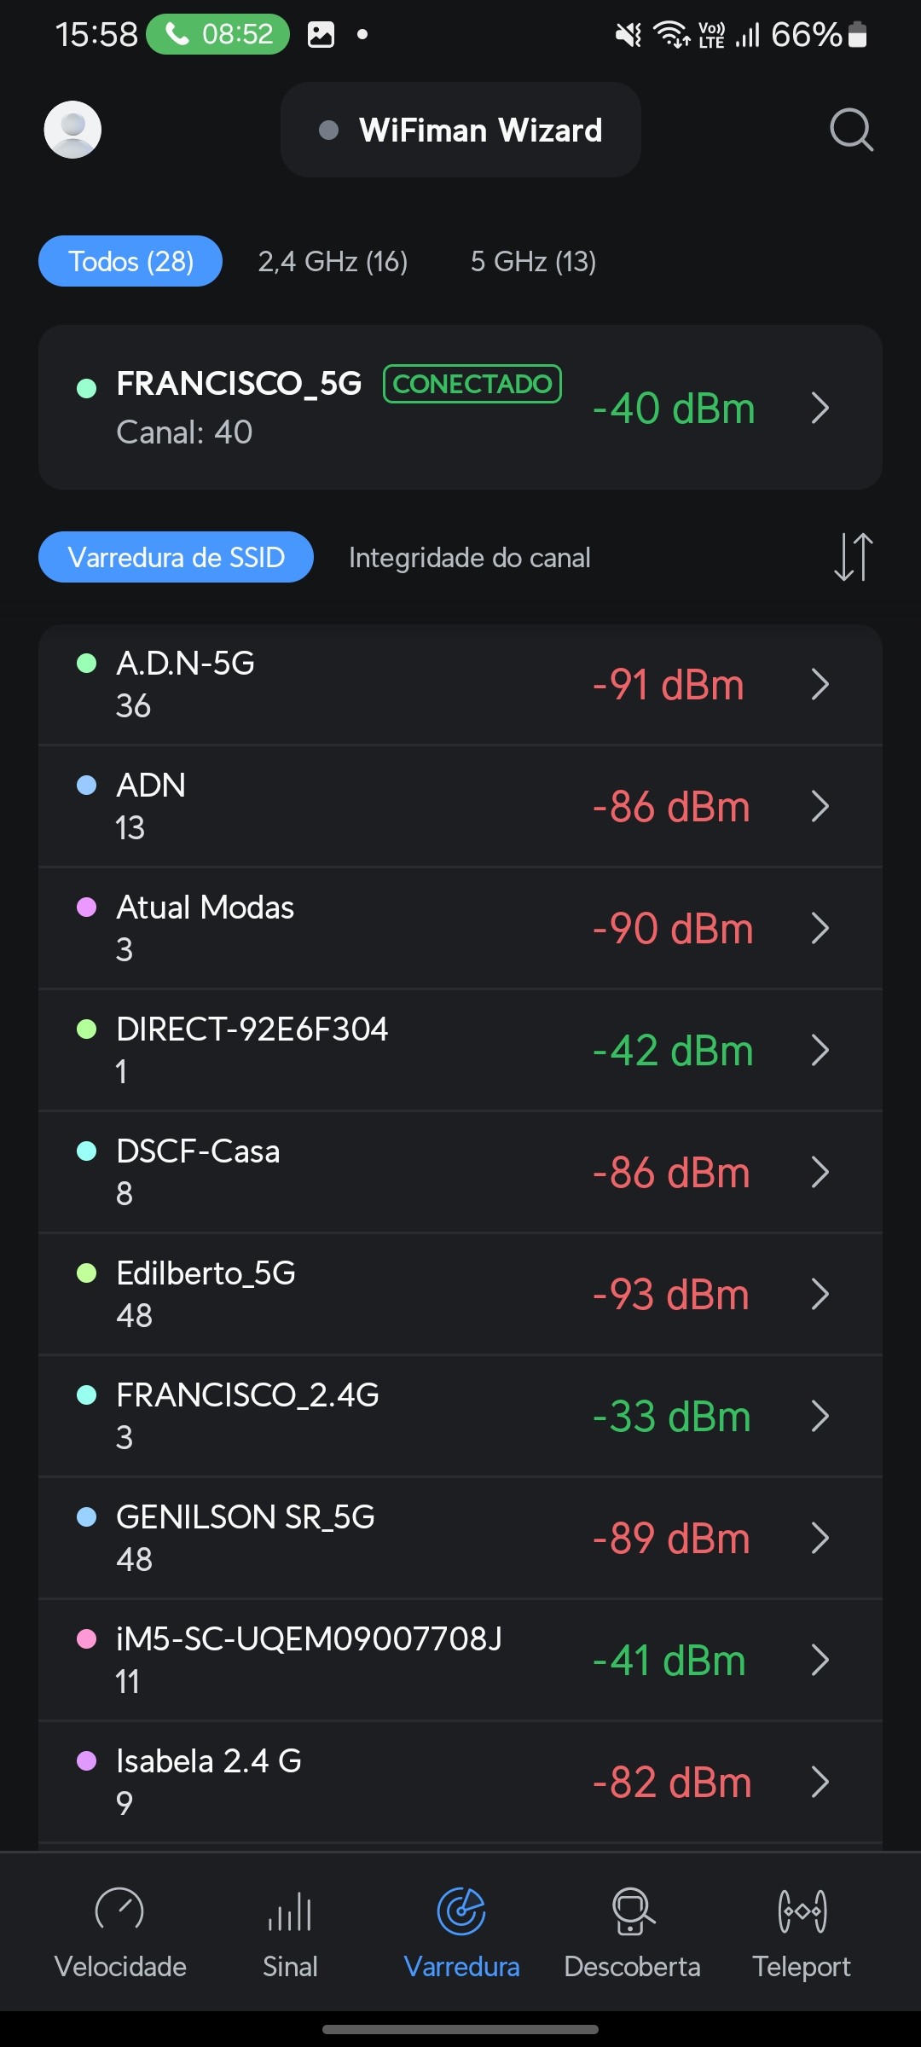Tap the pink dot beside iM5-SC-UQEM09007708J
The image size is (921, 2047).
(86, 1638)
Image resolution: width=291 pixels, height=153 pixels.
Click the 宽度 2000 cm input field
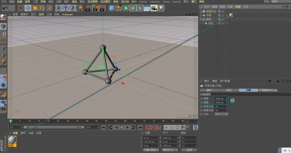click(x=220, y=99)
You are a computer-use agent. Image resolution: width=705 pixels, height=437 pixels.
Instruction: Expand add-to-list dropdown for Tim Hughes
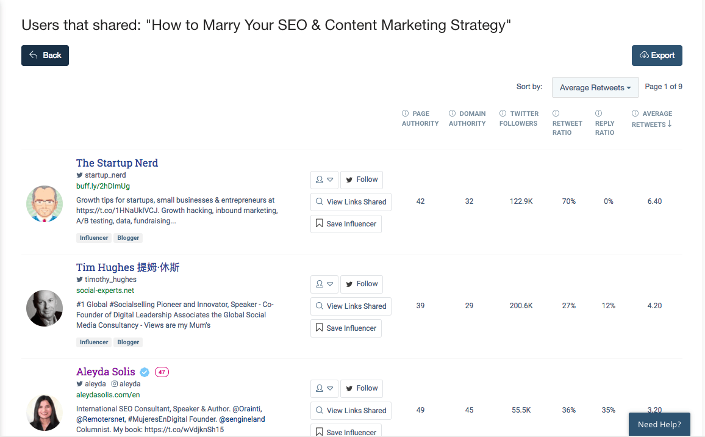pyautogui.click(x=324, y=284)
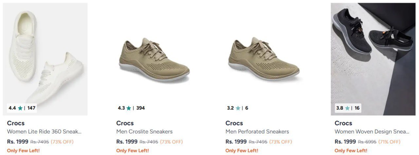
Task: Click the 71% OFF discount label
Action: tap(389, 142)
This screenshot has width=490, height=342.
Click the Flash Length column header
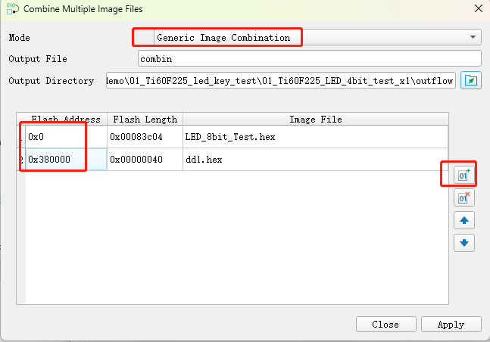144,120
☆ ☆ ☆ ☆ ☆
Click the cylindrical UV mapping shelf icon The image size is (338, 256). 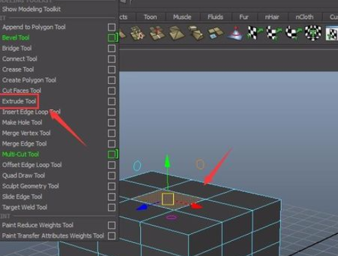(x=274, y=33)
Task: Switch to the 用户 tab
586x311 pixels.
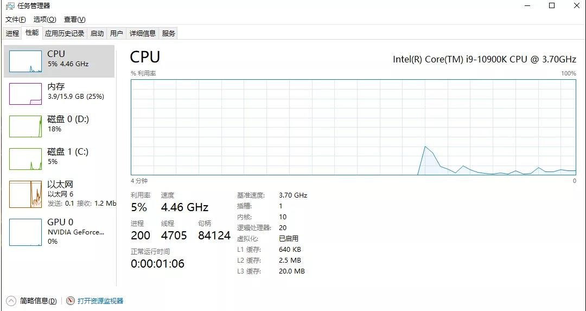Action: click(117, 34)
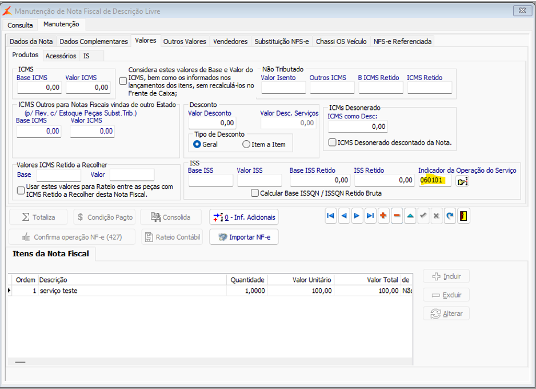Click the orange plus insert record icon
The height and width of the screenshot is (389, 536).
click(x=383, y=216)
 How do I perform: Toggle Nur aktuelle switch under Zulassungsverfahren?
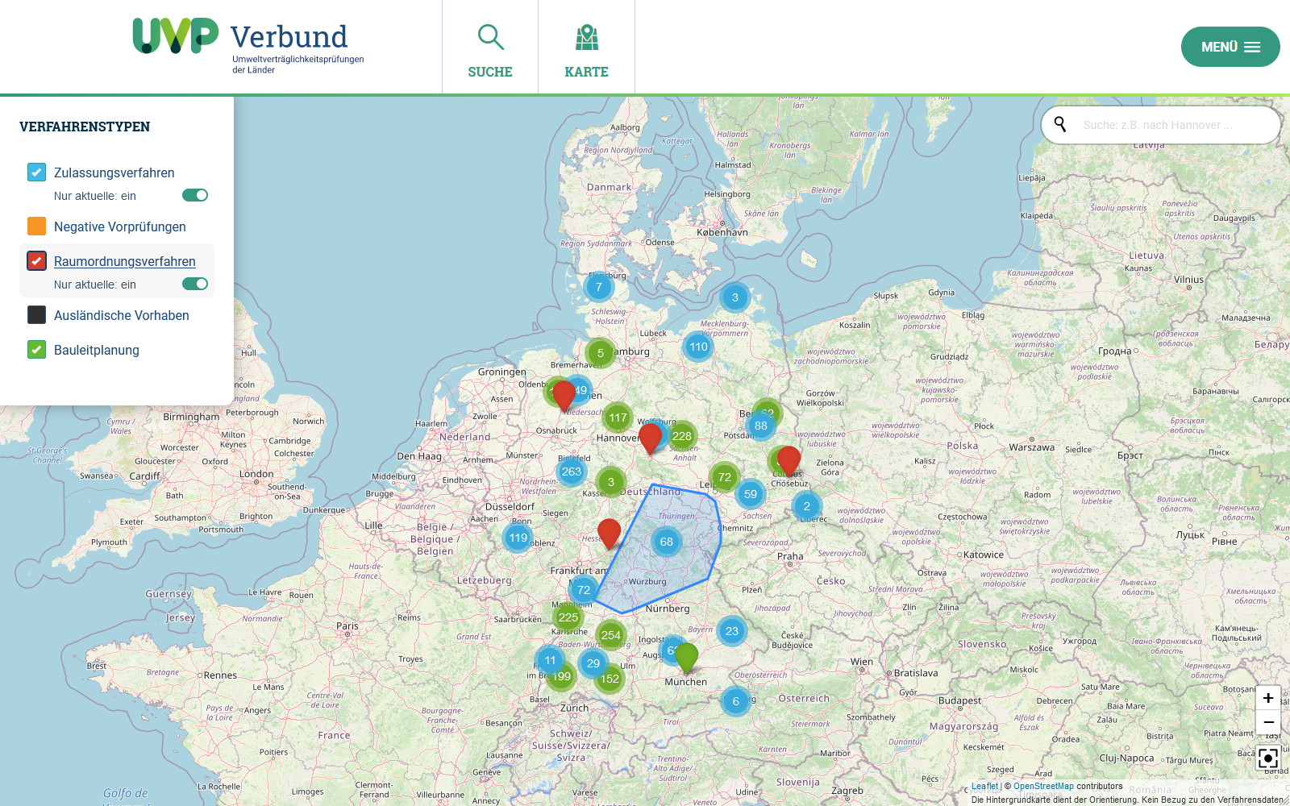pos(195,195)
☆ ☆ ☆ ☆ ☆
The lines above that include "resolution" should each be listed.

Answer box ::
Image resolution: width=291 pixels, height=153 pixels.
You are a computer-use agent. Image resolution: width=705 pixels, height=437 pixels.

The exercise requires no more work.